Since the companies wouldn’t come clean about their outlet strategies, Jay Hakami, president & CEO of Sky IT Group, which tracks sales of some 2,000 brands including luxury brands in 160 retailers across the world, explains, “Outlets are a prelude to shopping at a deluxe full-priced store.”
He continues, “These luxury brands don’t want to cater just to the top of the pyramid, they want to bring it down a little bit to make it more affordable. And through the outlets, the brands get to control distribution rather than sell it on to TJ Maxx, for example.”
Hakami adds that he doesn’t believe outlets hurt American luxury brands, being more contemporary and having a wider audience. European brands are in another class.
But that is just it. If American brands want to elevate themselves to true luxury status, their heavy reliance on outlet sales needs to end.
American brands need to elevate not denigrate their luxury status
“The luxury sector is different,” shares Tristan d’Aboville, who leads European research at equities research firm William O’Neil+Co. “Their focus is on inspiring the customer. That makes the luxury sector unique in the sense that you’re not trying to reach out to the customer, but rather to inspire the customer to reach out to you.”
As LVMH’s Arnault understands, controlling distribution means controlling price which gives control of the brand, its most valuable asset. “You need to remember that luxury as a concept is about creating a superior value that is then marketed. Luxury brands are the ultimate value creators,” says, Dr. Martina Olbertova, founder of Meaning.Global and strategist on brand meaning.
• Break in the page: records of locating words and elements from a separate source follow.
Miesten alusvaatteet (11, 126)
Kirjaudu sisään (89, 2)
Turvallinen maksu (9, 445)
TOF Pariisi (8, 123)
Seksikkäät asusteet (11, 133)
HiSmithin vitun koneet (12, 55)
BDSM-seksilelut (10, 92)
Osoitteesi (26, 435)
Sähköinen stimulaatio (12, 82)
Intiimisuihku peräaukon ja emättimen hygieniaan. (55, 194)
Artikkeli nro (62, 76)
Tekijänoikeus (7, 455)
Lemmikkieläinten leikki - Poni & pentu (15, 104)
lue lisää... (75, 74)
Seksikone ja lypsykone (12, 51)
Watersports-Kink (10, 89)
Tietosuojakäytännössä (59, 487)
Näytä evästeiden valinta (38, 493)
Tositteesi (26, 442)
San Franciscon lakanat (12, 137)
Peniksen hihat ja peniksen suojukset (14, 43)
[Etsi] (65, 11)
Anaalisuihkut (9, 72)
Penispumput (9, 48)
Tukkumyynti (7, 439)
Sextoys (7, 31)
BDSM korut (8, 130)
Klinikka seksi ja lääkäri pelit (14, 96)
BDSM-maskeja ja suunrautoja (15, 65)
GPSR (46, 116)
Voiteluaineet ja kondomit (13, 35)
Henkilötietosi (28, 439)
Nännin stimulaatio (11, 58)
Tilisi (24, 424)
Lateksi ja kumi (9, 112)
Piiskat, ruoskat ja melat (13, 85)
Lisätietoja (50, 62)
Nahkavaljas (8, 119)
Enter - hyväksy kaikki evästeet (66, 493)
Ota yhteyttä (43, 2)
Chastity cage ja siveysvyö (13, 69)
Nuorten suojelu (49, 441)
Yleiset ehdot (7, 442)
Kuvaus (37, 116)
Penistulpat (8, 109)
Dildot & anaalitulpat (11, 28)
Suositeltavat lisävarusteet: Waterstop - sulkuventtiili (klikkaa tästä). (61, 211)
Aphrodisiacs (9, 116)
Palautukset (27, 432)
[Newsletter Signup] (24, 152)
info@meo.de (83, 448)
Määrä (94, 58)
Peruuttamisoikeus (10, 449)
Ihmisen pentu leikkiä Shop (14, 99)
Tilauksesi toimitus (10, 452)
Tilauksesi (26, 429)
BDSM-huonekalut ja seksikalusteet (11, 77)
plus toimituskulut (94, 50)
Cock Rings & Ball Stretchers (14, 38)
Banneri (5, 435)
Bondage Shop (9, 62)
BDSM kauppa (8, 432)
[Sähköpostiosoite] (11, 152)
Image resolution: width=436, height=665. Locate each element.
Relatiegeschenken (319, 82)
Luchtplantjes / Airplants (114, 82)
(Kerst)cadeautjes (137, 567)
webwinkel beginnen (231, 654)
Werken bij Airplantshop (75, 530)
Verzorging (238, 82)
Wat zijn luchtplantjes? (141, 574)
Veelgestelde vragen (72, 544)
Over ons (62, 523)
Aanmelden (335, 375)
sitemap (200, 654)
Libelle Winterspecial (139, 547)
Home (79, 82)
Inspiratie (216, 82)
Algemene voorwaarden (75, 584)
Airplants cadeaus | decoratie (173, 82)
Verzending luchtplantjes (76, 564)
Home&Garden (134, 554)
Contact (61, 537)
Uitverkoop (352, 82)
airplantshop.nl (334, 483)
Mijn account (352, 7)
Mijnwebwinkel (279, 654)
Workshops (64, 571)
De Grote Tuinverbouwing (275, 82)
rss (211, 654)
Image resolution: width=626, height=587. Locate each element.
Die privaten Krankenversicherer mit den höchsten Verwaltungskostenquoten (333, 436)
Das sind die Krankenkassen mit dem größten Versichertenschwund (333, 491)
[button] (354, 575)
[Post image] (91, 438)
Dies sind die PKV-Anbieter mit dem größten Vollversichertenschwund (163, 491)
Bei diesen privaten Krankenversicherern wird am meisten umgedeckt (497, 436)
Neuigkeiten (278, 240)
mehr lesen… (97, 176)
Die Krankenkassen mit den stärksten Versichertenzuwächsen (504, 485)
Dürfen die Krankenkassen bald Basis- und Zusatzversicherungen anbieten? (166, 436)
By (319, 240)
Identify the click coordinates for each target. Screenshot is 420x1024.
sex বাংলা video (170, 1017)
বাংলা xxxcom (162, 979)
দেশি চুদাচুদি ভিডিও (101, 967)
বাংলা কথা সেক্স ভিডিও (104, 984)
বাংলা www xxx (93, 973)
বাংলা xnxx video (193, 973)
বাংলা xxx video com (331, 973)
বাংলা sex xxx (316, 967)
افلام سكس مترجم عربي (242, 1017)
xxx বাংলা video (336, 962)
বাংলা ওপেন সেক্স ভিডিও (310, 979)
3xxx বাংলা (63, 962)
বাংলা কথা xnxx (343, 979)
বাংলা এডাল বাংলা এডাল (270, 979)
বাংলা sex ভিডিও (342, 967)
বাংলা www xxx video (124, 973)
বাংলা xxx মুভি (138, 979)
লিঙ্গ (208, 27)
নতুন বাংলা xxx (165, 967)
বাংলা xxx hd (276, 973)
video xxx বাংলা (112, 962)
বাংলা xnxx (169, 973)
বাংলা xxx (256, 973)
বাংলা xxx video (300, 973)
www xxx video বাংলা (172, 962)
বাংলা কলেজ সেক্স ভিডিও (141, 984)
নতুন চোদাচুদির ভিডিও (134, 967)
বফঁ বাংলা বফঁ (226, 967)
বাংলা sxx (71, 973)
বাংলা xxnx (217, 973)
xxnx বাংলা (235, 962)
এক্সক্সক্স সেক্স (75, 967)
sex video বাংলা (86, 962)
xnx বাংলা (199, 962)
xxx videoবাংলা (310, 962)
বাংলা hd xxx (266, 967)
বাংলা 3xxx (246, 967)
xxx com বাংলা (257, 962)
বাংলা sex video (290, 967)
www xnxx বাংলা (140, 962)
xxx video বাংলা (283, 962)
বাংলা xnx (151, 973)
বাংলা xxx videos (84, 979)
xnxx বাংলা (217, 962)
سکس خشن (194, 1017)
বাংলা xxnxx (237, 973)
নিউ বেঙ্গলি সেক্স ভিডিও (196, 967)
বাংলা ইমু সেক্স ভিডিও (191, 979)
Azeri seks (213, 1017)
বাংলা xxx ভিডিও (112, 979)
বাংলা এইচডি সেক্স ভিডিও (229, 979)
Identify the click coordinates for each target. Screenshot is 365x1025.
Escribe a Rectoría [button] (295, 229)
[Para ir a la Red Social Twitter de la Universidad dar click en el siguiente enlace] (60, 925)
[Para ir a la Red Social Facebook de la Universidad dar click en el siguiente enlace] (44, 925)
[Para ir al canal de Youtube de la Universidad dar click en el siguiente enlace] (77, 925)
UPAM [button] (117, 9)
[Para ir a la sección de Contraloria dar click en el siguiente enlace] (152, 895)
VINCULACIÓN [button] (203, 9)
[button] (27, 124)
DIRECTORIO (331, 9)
“The commercialization of luxury to pander to the masses goes in direct opposition with retaining its aura of exclusivity,” she continues. “That’s why luxury is suffering now: because it has forgotten its roots and focused too much on generating short-term profits over long-term value creation.”
Olbertova sees luxury as a cultural value that is more at home in Europe, than the over-commercialized American society. “It’s not necessarily what the Europeans know about ‘the luxury market,’ but what the Europeans know about the ‘essence of luxury’ because Americans aren’t essentialists. American cultural values are very down-to-earth, pragmatic, see-what works and do that. American businesses are very utilitarian in that aspect; it’s a self-enterprising culture of doing because the constant focus on action and experimentation is good for business and innovation.”
And the down-to-earth, pragmatic, do-what-works managers of American luxury brands know that outlet stores work; they sell lots of stuff. But in their quest for more transactions, American luxury brands have sacrificed their brand identity and value.
“What is good for business is often bad for luxury because it cheapens its inherent value and makes it feel less scarce overall,” she continues. “And as we know, scarcity is tied to value. It is a driver of luxury value.”
American brands are trading the immediate gratification of outlet sales for the long-term legacy of the brand. “Luxury is about the transcendence of time and space. While Americans are all about the form, Europeans are all about the essence,” Olbertova believes. “True luxury retains value in time. It goes far beyond the present moment.”
Olbertova concludes, “If your mindset is long-term and you care about your brand’s legacy over making short-term sales and profits, you won’t be in outlet stores; it’s as simple as that. Outlet isn’t luxury.”
As much as Coach, Ralph Lauren, Michael Kors and the rest aspire to call themselves “luxury brands,” they will never attain that status as long as they operate in the way they operate today, with outlets that cheapen the brand and undermine everything that luxury ultimately stands for.
Perhaps the only true luxury brand coming out of America today is Tiffany, which never descended into outlet stores. That isn’t to say it hasn’t had its share of problems, which is surely has, but being widely regarded as a luxury brand isn’t one of them. And after the LVMH deal goes through, Tiffany will finally have a European-inspired approach to managing the brand which truly understands how to capitalize on its luxury legacy and secure its lasting value into the future.